◆ **Supplied records**
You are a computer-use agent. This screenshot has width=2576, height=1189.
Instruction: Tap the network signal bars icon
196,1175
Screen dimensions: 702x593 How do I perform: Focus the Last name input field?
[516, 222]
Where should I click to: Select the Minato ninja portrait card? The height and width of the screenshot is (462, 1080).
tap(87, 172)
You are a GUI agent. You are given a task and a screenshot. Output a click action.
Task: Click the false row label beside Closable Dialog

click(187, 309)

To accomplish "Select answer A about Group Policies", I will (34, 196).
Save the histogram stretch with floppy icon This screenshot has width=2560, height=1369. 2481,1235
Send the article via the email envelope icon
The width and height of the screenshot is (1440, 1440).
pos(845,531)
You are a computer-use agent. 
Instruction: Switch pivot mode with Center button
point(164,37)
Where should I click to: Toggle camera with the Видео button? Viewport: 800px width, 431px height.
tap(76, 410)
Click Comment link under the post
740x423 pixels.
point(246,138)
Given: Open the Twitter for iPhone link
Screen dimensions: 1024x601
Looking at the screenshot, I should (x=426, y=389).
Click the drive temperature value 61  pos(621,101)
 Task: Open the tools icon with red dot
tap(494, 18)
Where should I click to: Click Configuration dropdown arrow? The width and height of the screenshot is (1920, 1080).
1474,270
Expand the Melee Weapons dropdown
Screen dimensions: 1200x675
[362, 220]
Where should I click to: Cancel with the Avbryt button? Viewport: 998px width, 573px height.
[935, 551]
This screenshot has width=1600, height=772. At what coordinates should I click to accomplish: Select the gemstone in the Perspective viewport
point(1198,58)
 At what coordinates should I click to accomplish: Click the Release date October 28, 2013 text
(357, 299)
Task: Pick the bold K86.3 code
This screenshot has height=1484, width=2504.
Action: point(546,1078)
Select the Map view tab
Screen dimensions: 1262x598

◆ **About this exercise**
Report how many lines in the listing above hold the string "computer", giving the number and no other words.

◆ **Response for this exercise**
2